Your goal: What lines of the data below hold "label"? Show them.

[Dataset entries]
#####

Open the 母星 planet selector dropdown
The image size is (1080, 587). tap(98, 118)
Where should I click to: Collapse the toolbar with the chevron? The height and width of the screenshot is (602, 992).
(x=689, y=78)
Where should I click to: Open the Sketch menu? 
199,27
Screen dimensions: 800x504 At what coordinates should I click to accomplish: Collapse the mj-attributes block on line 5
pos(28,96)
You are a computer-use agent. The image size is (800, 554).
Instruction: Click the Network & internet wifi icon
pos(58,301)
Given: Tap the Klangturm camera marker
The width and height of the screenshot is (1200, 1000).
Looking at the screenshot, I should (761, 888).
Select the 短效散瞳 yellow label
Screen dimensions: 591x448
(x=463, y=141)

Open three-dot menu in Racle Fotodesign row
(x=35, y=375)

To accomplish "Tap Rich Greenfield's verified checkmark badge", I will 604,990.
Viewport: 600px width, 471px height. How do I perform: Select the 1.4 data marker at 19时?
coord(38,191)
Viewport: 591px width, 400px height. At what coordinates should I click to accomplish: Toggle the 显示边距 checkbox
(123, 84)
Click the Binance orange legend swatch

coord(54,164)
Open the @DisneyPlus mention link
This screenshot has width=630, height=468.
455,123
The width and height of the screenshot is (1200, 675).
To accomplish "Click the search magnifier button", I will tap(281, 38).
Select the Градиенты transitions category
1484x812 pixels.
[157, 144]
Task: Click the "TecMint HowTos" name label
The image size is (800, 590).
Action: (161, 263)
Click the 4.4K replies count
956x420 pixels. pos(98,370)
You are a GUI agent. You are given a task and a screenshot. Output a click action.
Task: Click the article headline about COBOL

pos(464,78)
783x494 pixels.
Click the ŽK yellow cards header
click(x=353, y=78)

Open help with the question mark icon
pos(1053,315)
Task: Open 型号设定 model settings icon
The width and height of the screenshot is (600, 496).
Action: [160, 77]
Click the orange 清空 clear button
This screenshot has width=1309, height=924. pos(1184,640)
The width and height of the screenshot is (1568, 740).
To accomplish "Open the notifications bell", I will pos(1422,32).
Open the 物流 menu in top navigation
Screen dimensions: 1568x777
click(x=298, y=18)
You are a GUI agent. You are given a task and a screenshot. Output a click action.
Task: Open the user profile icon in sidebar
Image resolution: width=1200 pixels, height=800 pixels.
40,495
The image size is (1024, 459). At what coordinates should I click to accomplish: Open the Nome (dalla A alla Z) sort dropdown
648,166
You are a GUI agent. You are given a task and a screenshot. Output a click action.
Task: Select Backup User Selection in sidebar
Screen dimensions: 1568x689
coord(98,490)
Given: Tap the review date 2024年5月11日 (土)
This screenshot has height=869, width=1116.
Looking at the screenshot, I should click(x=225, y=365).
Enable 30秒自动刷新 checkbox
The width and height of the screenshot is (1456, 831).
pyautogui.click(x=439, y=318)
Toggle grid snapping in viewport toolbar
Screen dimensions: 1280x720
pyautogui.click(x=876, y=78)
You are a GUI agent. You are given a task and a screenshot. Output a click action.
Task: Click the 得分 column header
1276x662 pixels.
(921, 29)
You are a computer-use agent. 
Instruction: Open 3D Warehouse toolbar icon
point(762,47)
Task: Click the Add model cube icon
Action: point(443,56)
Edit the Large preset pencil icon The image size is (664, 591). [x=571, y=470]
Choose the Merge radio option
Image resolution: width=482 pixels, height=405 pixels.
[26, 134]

#####

Your response:
Select the 短效散瞳 yellow label
Task: Click the "TecMint HowTos" name label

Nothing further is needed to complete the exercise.